→ **ASSIGNED TASK**
Your answer must be an exact copy of the data below.
+++ PROVIDED MATERIAL
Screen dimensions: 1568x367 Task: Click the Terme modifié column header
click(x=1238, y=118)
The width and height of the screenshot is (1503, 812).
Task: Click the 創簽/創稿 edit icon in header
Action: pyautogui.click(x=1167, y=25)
++++++
→ **RESULT OF THIS TASK**
Screen dimensions: 1568x367 Task: Click the Terme modifié column header
click(x=1238, y=118)
The width and height of the screenshot is (1503, 812).
Task: Click the 創簽/創稿 edit icon in header
Action: pyautogui.click(x=1167, y=25)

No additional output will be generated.